Belgrad jedenfalls wird mit allen Mitteln gegen die Unabhängigkeit des Kosovo vorgehen, ausgeschlossen hat man nur Gewaltanwendung. Dass Serbien den neuen Kleinstaat wirtschaftlich blockieren wird, steht so gut wie fest. Jenen Ländern, die den Kosovo anerkennen, droht Belgrad mit noch nicht näher definierten diplomatischen Sanktionen.
Wissen: Völkerrecht
Rechtlich steht einer Unabhängigkeit des Kosovo nichts entgegen. Das behauptet der deutsche Völkerrechtler Jochen Frowein.
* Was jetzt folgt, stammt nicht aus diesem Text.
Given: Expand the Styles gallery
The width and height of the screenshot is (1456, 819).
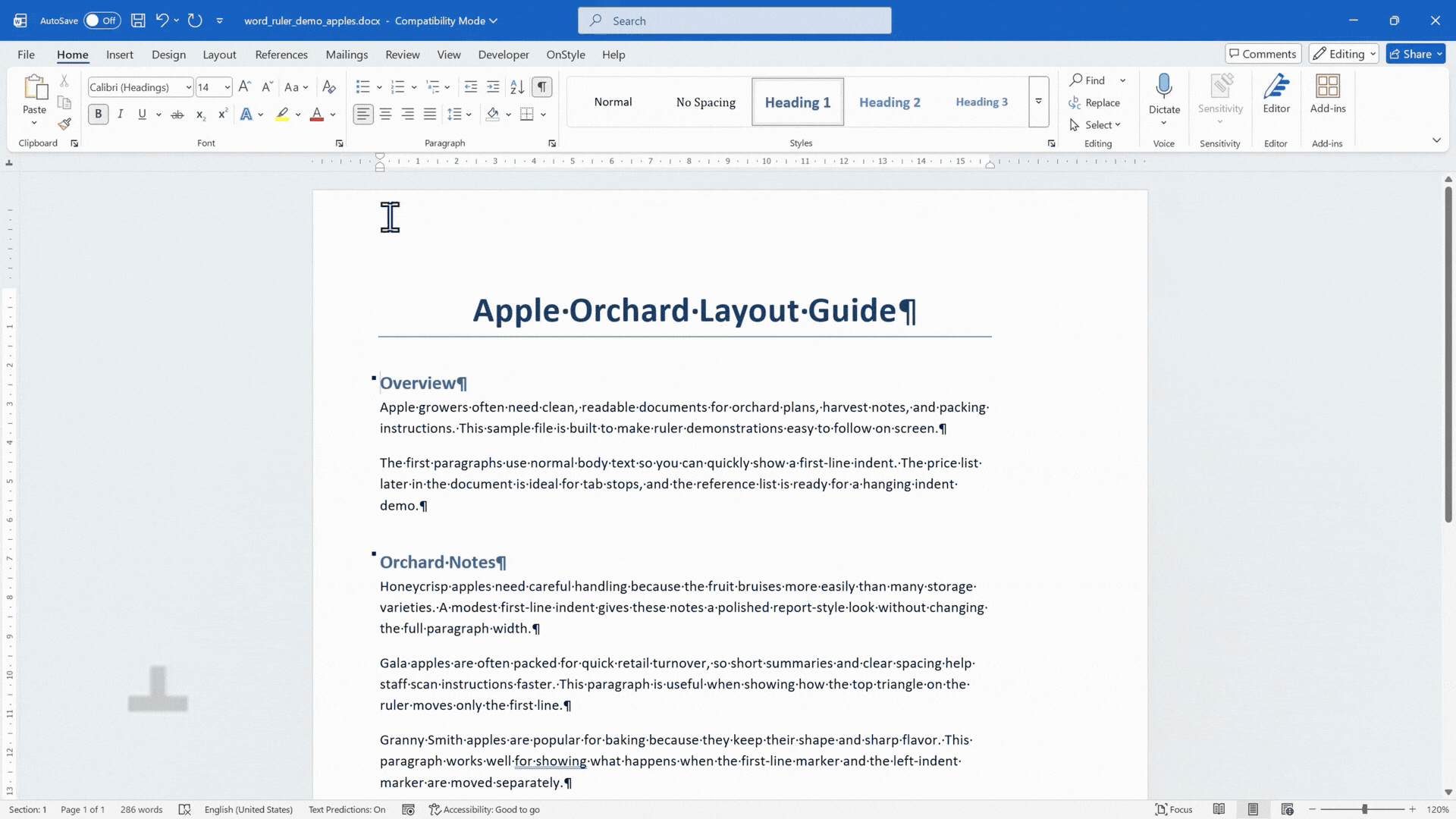Looking at the screenshot, I should pos(1039,102).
Die geltende UNO-Resolution 1244 zum Kosovo enthalte kein Verbot der Unabhängigkeit, die UNO-Charta oder die Helsinki-Schlussakte würden den Schritt ebenfalls nicht untersagen.
Die von Serbien in der Kosovo-Frage geltend gemachte Unverletzlichkeit von Staatsgrenzen schütze nämlich nur vor Gewaltanwendung, sagt Frowein. Friedliche Grenzveränderungen seien immer möglich, sonst hätte es auch keine Wiedervereinigung Deutschlands geben können, argumentiert der Jurist, der in Österreich als einer der "drei Weisen" während der "Sanktionszeit" gegen die schwarz-blaue Regierung im Jahr 2000 bekannt ist.
Das Selbstbestimmungsrecht des Kosovo gründet sich laut Frowein auf die Resolution der UN-Generalversammlung 2625 vom Oktober 1970, wonach eine ethnisch klar abgrenzbare Minderheit das Recht auf Sezession habe, wenn sie unterdrückt werde. Der Kosovo erfülle diese Bedingungen, da seine Bevölkerung aufgrund der albanischen Mehrheit "Volksqualität" habe und diese von den Serben unterdrückt worden sei. Es gebe keinen Unterschied zur Sezession anderer ex-jugoslawischer Teilrepubliken. Dazu komme, dass der Kosovo verwaltungsmäßig seit Jahren von Serbien getrennt sei.
Den Einwand, die Kosovo-Albaner hätten wegen der fehlenden Unterdrückung kein Recht auf Sezession mehr, wies Frowein zurück. Das würde bedeuten, Serbien dürfte den Kosovo behalten, "weil die UNO verhindert hat, dass die serbische Unterdrückung weitergeht".